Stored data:
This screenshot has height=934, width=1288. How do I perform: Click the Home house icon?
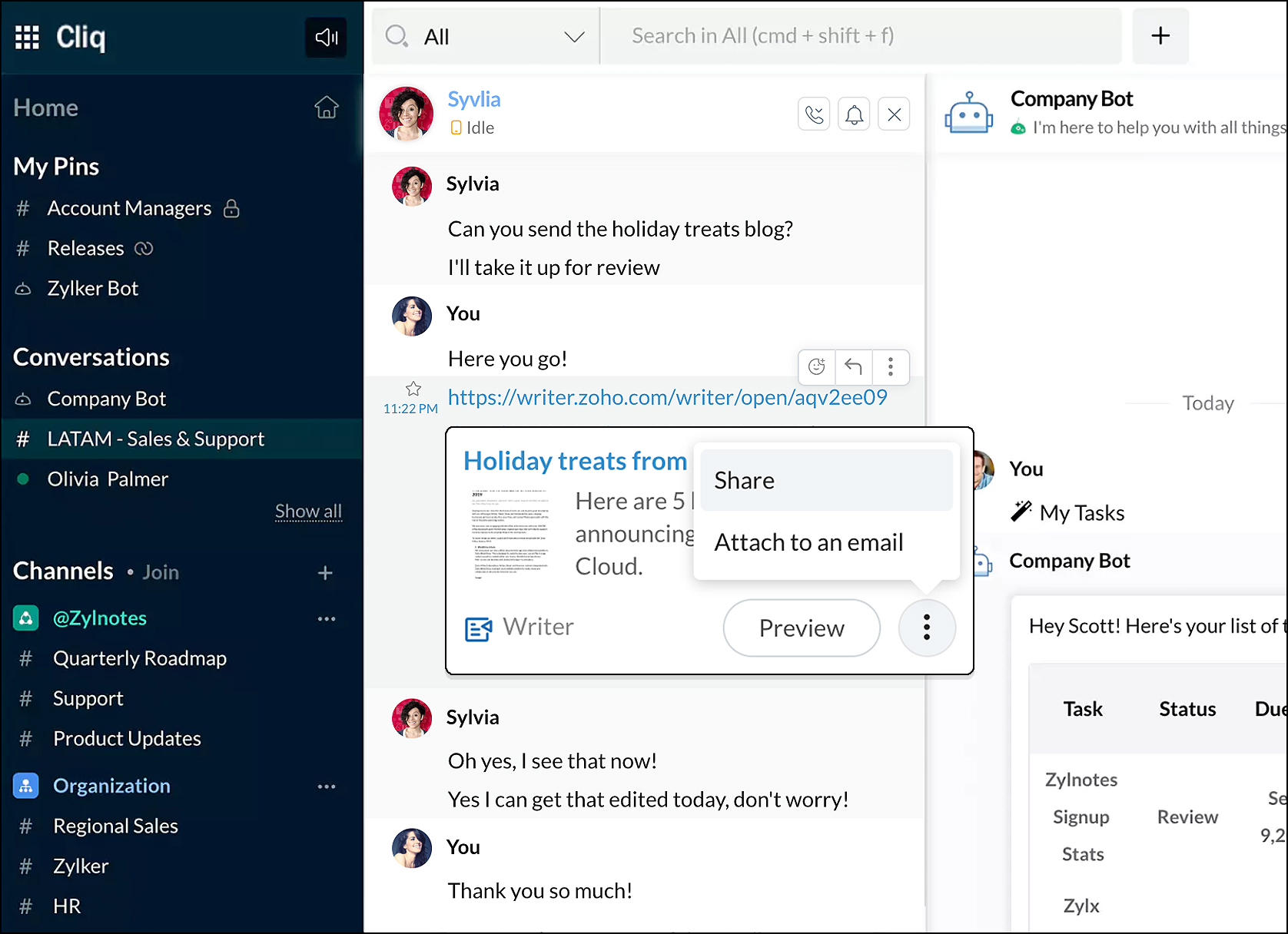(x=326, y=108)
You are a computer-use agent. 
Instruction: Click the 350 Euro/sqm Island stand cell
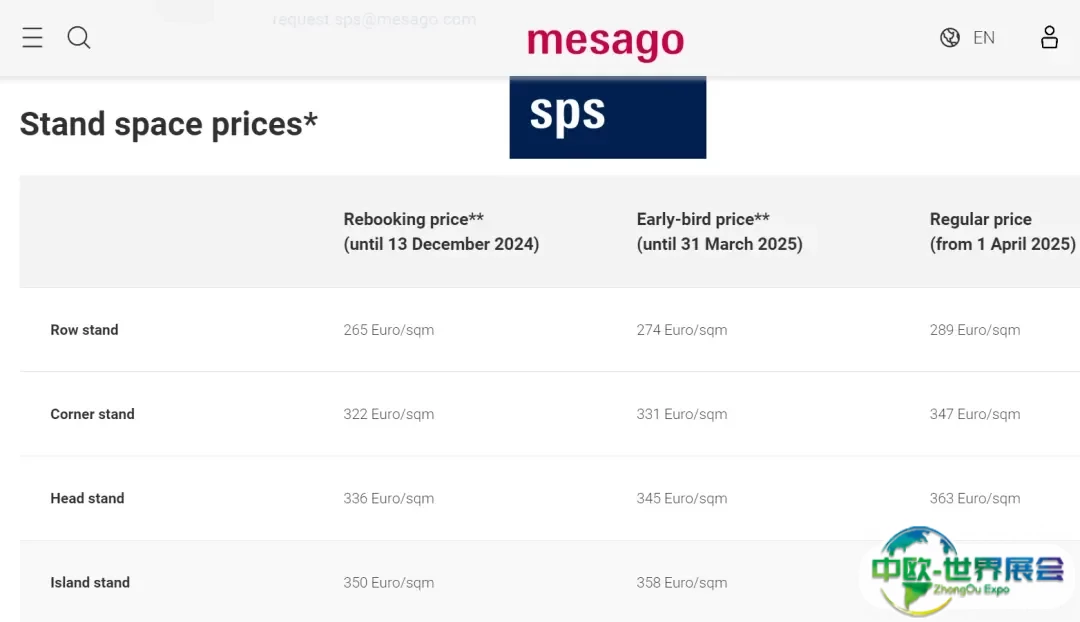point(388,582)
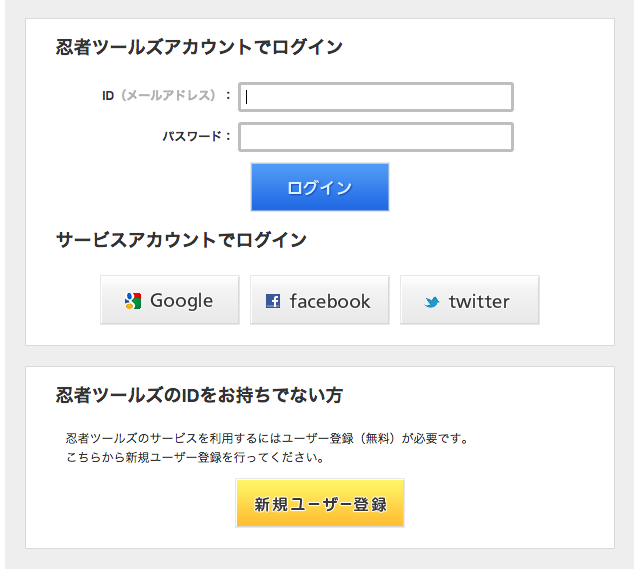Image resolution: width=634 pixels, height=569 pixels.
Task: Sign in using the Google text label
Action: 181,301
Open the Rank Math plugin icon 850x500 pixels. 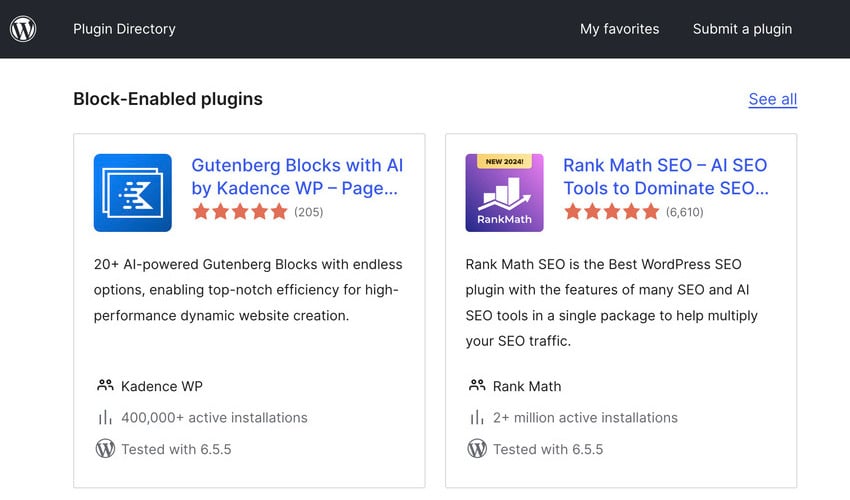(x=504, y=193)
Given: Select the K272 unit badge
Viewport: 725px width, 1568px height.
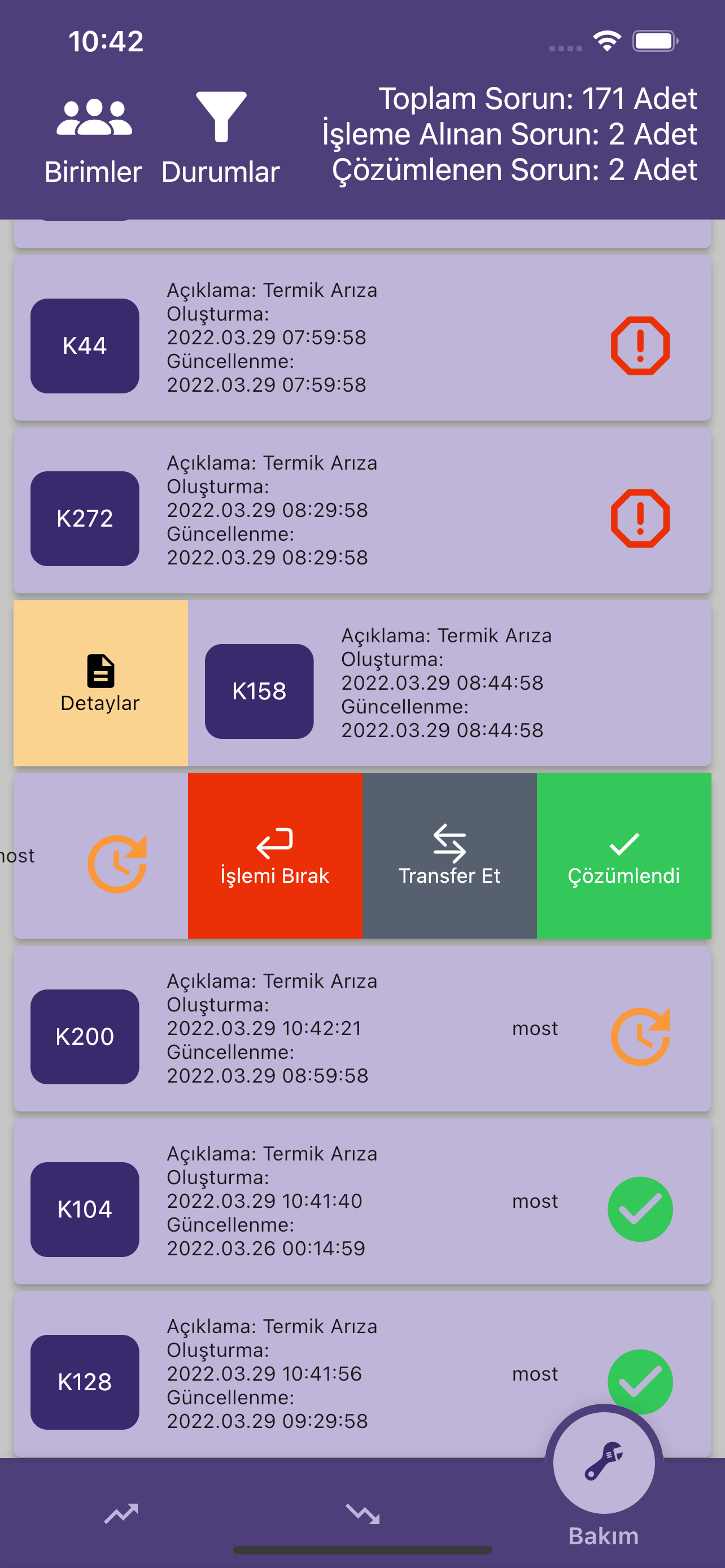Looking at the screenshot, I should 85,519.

==

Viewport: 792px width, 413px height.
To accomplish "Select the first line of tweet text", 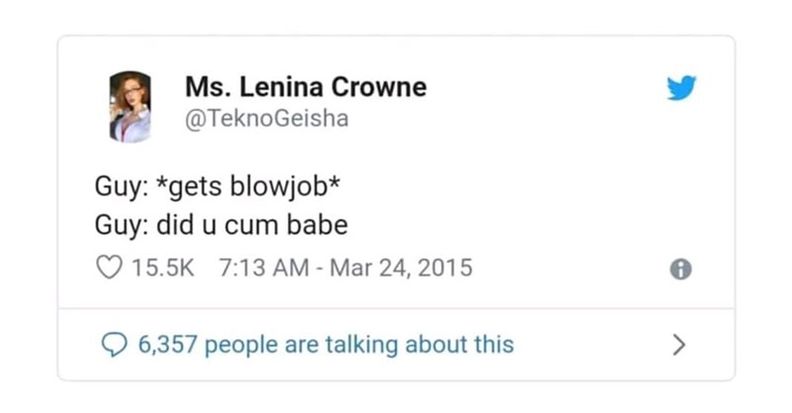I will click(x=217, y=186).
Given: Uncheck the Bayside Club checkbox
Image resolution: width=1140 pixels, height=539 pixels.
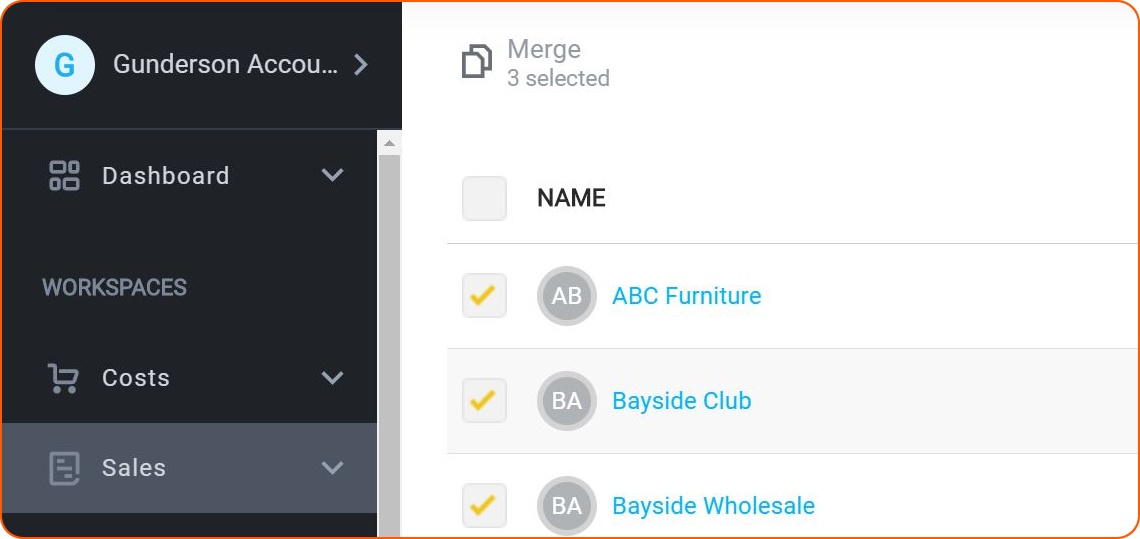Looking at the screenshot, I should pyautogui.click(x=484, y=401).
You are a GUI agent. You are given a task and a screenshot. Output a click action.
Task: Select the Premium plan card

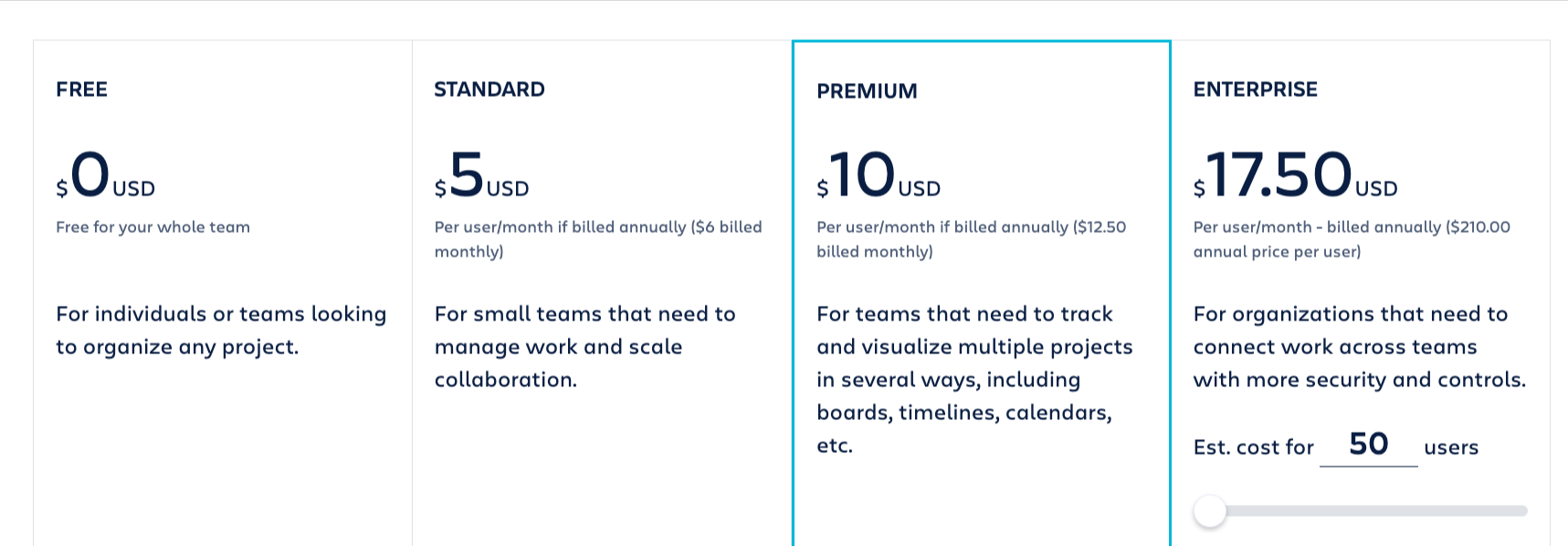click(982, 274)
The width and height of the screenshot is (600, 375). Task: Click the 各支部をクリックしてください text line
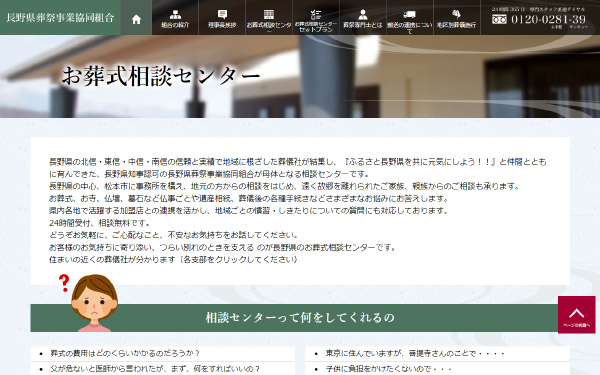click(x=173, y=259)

[Problem] Go through the data and return each line where the word "agent" appears.

[Problem solution]
You are a computer-use agent. 
You are a GUI agent. You are given a task and a screenshot. Output a click action.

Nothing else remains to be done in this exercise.